Heritage and history: The earliest evidence of human activity at Land’s End comes from a scatter of flint flakes found on the clifftop near Greeb Farm. This material was produced during the manufacture of flint tools at the home base of semi-nomadic people who lived by hunting wild animal, fishing and gathering shellfish and edible plants. This camp comes from a period known as the Mesolithic or Middle Stone Age’ and dates to between 8000 and 3000 BC.

Natural world: Land’s End is a designated an Area of Outstanding Natural Beauty, amongst just 46 parts of Britain designated as so. This recognition of importance is underlined by its designation as an Important Plant Area by the Plantlife charity, designed to protect and campaign on behalf of our native flora and fauna.

Literature and art: Inspiring writers such as Wilkie Collins and Rosamunde Pilcher as well as the work of painters such as JWM Turner and Kurt Jackson, Land’s End continues to inspire into the 21st century.
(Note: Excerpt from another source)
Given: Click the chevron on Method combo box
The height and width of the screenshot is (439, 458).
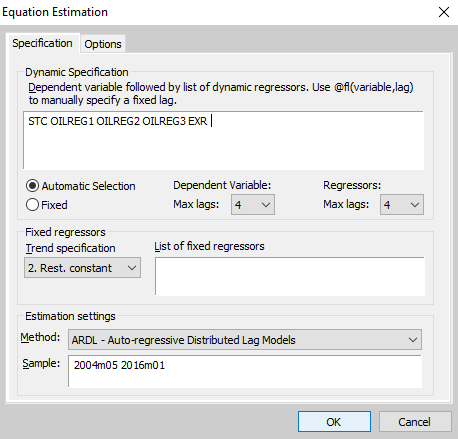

Its 200ft cliffs and general untamed beauty makes it a perfect spot for en plein air (outdoor landscape painting).

Wildlife: You can spot nine different marine mammals from the headland: including seals, dolphins and Basking Sharks.

Geography: Below Greeb Farm stands the dramatically arched rock of Enys Dodman. There are also the intriguingly named Longships, a group of rocky islets a mile offshore and home to the Longships Lighthouse, which was first lit in 1873. Beautiful at any time of year, caution is required especially in winter when wind levels can reach around 20-25 knots, making it one of the windiest places in England.